27 der Beilagen zu den Stenographischen Protokollen des Nationalrates XXVII. GP

 

Bericht

des Ausschusses für Arbeit und Soziales

über den Bericht der Bundesministerin für Arbeit, Soziales, Gesundheit und Konsumentenschutz zur Lage und zu den Perspektiven des Freiwilligen Engagements in Österreich (3. Freiwilligenbericht) (III-85 der Beilagen)

Die Digitalisierung eröffnet viele Möglichkeiten für Freiwillige und Freiwilligenorganisationen in unterschiedlicher Hinsicht, die viele Vorteile, jedoch auch Herausforderungen mit sich bringen (Matuschek und Lange 2018). Durch Digitalisierung kann orts- und zeitunabhängig eine größere Anzahl von Nutzern und Nutzerinnen erreicht werden. Sie ermöglicht zudem eine gezieltere und kostengünstigere Kommunikation mit Zielgruppen und erleichtert die Vernetzung. Neue Beteiligungsformate wurden geschaffen, wie etwa Mikro-Engagement, Crowdsourcing und die Nutzung offener Daten. Durch das Internet wurden zudem neue Möglichkeiten finanzieller Einnahmen geschaffen, etwa durch Crowdfunding. Auch die Blockchain-Technologien[1] werden für soziale Zwecke eingesetzt – etwa bei der Verteilung von Hilfsmitteln[2] oder in Form von Spenden über Kryptowährungen[3]

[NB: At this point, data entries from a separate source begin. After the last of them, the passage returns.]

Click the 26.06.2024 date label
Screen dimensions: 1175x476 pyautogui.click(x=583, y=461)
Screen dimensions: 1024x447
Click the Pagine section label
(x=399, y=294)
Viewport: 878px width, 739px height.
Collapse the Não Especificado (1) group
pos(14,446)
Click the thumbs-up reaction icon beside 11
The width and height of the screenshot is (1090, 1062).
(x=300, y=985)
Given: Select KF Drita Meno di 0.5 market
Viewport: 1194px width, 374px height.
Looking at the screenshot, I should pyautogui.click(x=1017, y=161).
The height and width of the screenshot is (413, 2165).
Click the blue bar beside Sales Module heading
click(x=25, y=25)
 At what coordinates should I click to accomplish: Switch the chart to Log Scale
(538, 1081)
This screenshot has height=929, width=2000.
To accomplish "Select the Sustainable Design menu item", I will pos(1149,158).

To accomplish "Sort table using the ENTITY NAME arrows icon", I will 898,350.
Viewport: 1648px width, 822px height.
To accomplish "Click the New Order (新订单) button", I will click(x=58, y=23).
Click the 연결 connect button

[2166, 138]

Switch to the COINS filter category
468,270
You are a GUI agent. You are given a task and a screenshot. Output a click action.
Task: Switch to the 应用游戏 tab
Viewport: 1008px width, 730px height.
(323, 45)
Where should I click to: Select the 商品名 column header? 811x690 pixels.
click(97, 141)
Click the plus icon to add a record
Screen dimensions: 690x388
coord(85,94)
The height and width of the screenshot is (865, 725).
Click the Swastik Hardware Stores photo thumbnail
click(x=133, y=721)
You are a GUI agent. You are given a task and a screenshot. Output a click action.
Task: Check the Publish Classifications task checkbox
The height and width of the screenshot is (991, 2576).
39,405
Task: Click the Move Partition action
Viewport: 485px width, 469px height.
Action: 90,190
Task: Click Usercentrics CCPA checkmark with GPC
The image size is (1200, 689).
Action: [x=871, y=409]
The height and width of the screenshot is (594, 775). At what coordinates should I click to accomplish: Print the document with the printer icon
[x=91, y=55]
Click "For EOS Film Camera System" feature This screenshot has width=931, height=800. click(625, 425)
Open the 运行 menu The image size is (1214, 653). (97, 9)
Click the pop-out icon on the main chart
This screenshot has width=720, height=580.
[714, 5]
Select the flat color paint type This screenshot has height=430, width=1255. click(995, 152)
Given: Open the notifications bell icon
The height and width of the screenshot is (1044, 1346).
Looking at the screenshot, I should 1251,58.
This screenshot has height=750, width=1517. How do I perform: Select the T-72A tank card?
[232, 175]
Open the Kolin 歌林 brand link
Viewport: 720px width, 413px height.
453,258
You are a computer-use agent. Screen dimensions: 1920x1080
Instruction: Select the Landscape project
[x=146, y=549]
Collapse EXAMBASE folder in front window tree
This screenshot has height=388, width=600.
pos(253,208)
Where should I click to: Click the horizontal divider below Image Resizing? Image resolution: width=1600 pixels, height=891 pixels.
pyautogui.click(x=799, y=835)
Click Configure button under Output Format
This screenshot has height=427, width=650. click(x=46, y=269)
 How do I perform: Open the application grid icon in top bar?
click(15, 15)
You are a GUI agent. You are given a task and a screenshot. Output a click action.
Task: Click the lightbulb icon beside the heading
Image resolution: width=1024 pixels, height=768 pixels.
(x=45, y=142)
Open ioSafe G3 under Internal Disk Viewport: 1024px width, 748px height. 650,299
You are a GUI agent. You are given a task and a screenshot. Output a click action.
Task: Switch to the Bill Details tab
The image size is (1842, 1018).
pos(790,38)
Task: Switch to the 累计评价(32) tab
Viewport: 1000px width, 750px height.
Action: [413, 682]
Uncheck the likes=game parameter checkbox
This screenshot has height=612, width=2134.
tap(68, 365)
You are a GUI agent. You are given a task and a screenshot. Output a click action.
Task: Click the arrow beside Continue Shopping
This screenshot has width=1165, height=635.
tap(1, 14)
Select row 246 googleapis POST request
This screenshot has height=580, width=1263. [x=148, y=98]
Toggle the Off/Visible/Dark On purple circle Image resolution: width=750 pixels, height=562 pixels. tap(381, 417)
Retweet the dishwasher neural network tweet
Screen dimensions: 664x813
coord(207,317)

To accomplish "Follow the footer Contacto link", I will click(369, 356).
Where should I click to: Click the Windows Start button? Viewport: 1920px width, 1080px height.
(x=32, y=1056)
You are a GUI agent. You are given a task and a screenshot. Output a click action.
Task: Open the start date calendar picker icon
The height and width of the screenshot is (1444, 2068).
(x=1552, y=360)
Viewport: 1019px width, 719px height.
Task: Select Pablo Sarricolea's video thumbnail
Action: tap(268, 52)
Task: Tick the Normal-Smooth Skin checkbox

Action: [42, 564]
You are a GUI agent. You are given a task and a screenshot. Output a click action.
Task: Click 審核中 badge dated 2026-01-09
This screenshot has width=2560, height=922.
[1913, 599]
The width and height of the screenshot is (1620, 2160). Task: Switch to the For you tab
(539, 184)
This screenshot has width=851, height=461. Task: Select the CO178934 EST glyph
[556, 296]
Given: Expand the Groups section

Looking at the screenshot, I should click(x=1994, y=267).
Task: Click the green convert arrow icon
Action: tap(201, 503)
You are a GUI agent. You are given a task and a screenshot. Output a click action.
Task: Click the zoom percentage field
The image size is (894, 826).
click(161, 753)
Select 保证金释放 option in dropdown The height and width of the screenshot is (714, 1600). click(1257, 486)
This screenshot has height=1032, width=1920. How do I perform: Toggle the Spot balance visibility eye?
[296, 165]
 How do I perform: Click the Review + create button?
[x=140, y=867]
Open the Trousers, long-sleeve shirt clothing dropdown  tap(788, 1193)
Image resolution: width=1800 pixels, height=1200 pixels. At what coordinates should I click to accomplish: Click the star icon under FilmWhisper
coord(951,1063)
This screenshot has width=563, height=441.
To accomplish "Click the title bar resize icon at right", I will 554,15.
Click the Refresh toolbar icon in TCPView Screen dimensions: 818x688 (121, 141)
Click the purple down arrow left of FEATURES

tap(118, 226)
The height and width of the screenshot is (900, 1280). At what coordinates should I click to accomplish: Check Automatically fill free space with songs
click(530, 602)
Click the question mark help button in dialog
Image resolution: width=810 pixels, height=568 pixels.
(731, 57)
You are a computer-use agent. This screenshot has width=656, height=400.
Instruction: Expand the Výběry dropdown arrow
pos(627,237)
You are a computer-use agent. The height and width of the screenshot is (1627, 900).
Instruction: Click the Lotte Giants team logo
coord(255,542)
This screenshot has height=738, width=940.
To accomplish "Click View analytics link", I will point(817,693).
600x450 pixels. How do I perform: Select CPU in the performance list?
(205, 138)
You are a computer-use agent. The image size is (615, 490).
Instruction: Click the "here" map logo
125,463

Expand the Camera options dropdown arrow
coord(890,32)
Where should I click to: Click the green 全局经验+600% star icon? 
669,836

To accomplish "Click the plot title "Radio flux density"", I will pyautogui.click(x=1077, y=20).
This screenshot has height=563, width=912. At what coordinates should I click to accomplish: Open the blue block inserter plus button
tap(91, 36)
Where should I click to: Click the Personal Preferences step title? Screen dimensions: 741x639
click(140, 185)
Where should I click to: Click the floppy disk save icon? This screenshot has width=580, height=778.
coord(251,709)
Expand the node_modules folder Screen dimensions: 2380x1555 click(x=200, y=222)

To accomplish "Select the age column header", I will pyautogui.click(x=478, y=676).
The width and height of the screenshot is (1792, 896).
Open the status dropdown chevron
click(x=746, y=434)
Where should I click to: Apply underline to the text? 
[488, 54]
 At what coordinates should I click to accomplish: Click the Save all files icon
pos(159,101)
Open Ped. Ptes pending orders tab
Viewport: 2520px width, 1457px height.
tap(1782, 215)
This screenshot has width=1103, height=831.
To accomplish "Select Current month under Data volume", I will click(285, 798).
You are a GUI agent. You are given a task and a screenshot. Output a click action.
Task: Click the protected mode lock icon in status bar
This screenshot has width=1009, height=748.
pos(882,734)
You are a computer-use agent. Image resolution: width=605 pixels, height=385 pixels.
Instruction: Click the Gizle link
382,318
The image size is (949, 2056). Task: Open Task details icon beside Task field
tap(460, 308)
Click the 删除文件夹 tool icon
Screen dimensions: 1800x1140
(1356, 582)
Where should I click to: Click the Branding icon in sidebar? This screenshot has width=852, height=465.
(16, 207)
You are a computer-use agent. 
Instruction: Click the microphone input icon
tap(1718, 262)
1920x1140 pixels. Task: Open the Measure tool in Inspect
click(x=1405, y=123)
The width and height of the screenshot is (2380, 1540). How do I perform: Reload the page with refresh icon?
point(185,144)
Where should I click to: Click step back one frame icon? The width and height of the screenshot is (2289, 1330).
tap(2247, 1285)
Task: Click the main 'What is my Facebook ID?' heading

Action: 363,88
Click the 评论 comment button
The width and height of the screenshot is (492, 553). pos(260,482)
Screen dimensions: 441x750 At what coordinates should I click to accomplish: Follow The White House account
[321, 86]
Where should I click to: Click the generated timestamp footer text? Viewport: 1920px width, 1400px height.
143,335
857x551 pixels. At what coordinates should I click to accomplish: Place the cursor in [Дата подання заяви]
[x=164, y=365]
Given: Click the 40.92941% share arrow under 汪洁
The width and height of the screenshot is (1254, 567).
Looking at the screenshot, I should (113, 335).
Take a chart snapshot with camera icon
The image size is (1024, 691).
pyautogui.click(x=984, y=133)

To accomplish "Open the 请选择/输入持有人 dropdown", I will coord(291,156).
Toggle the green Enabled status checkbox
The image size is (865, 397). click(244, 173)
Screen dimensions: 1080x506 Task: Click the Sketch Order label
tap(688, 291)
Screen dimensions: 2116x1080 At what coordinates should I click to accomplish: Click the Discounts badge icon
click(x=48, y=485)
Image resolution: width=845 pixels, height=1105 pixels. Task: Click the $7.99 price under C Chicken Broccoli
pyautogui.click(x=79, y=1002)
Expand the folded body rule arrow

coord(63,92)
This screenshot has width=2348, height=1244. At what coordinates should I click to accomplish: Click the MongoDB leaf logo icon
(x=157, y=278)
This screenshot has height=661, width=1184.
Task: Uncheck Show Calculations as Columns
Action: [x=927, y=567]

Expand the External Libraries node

Zu den Herausforderungen zählen der Schutz von Privatsphäre und Daten, der Umgang mit Fehlinformationen (fake news) sowie mit der Missachtung von Regeln des respektvollen Miteinanders, z.B. in Form von Hate Speech und Shitstorms. Algorithmen und Filterfunktionen unterwandern die grundsätzlichen Vorteile des Internets, Informationen auf einfache Weise frei zugänglich zu machen. Dies wird mit dem Begriff der Filterblasen verdeutlicht, in denen wir uns in der virtuellen Welt bewegen. Diese können Vorteile haben, weil sie Komplexität reduzieren und Angebote und Informationen auf die jeweiligen Interessen der Userinnen und User zuschneiden. Andererseits gilt es, sich diese Filtermechanismen bewusst zu machen. Freiwilligenarbeit wird im reellen Leben oft als Möglichkeit gesehen, andere Lebenswelten kennenzulernen. Diese Möglichkeit sollte auch in der virtuellen Welt in Erwägung gezogen werden.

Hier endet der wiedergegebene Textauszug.